Tuesday, March 30, 2010

Learning to channel.

2 fins from el torpe have broken off. The first one last week probably from scraping on the bottom of the beach coming into shore. I don't know how the second one broke.

We're going to head towards the the center of town tomorrow. I want to rent a short board and try surfing waves more conducive to newbies. Also on the lookout for a dealer who's willing to exchange/buy el torpo. I feel it's too big and I can't do any duck dives on it. I'll have a better idea after trying out the short board.
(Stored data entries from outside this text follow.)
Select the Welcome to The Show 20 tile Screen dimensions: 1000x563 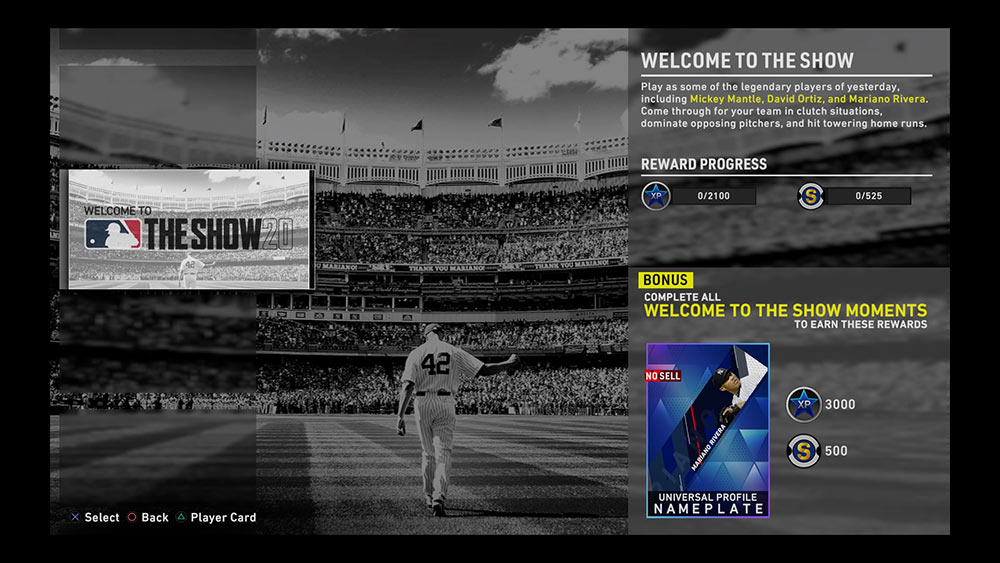[x=186, y=229]
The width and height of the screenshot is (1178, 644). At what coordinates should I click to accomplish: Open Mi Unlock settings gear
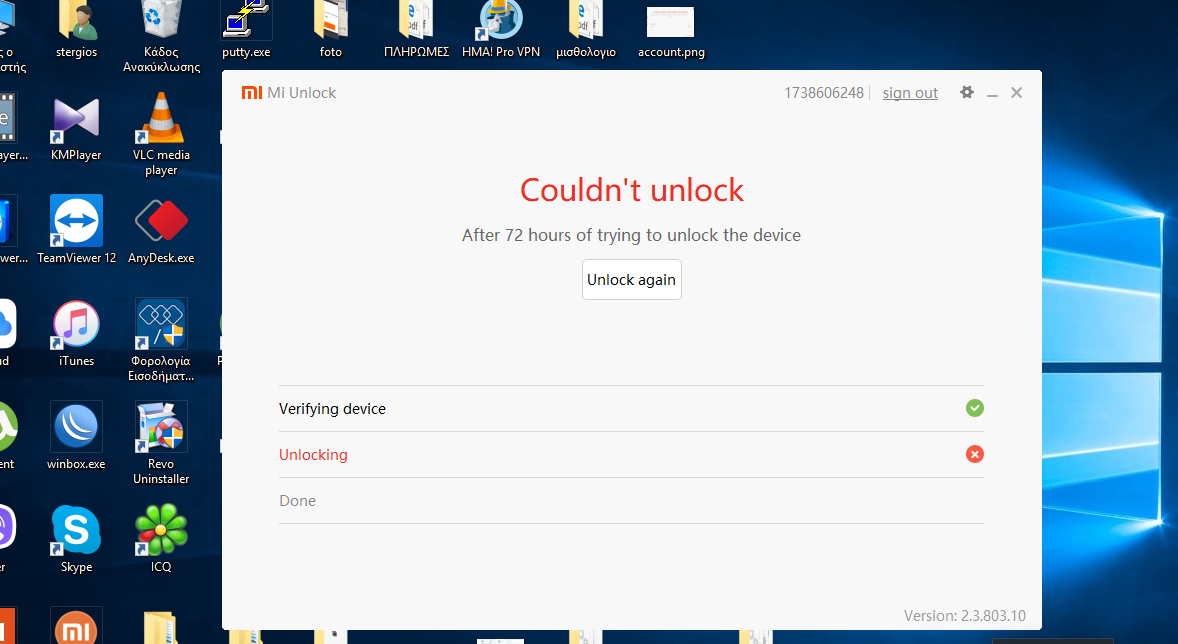tap(966, 92)
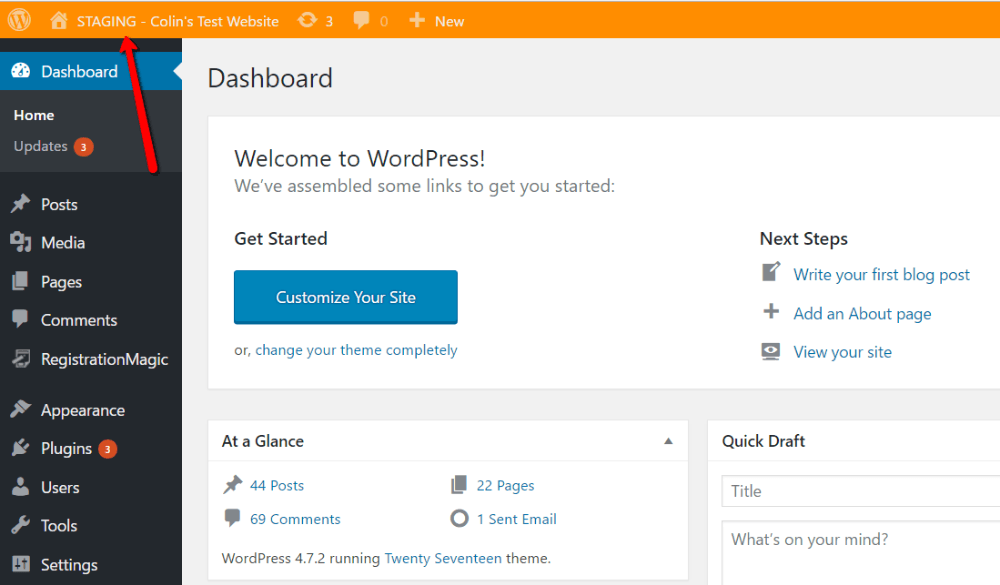The height and width of the screenshot is (585, 1000).
Task: Open Tools menu with wrench icon
Action: click(x=58, y=526)
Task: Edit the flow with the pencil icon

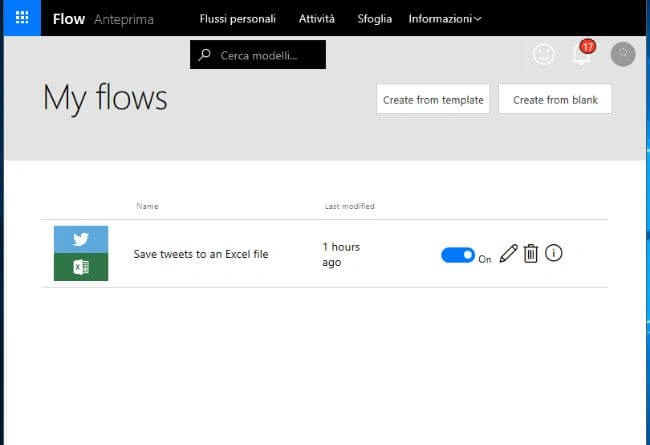Action: point(508,253)
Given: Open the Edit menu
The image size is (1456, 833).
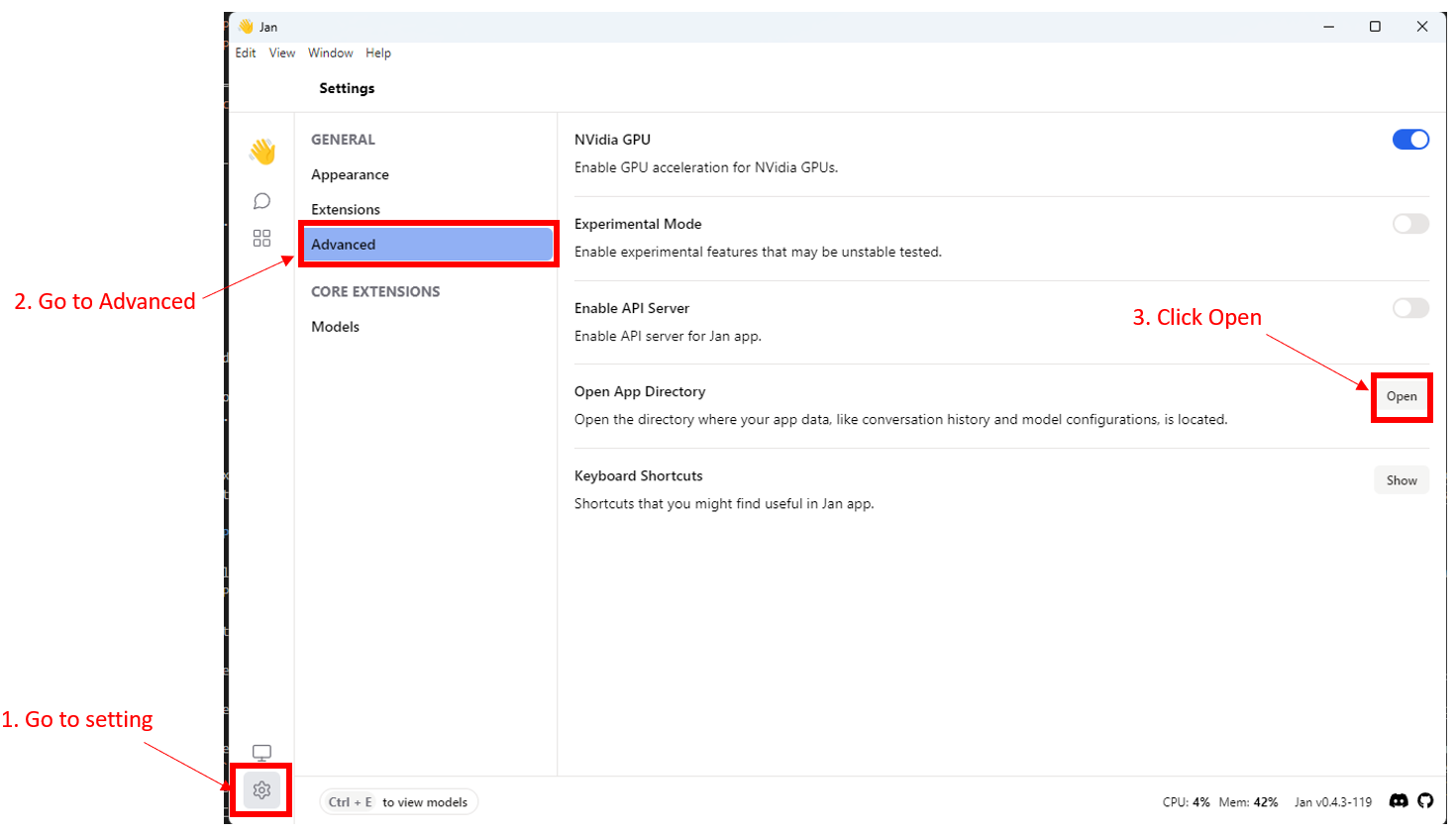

We've been lazing big time on the beaches, reading and surfing. This book on channelling, which I've already finished and come back to now and again, is very interesting. The author, Lita De Alberdi, holds workshops in Somerset, London where she helps people channel guides who help in their personal growth. She says these guides only connect with you when you ask them to. So I tried it a couple of days ago. I started off with about 30 minutes of my usual meditation, and requested to connect to the highest possible guide (as coached from the book). Almost immediately I felt tingly sensations and heaviness in my head. It was not unpleasant. Now these sensations are not completely new to me as vipassana is all about being equanimous to pleasurable and aversive sensations all over the body. The contrast however, was that it was centered wholly in my head, around the prefrontal cortex. Then there was the perception of a blue-ish conglomeration in the blackness of the insides of my eyelid. I curbed the impulse to intellectualize it and just observed it as it was. Tell you what, apart from watching this strange blue 'quality,' there was a part of my brain that was frantic with the yearning to 'grasp' this mysterious phenomena. Soon, the quietness of the casita (Amber is usually on the computer when I meditate) was infiltrated by sightly muffled row being made mainly from the male of the couple living next door. I was quite disappointed by the interruption and after 10 or so minutes of the argument not dissipating, I ended my meditation as gently as possible.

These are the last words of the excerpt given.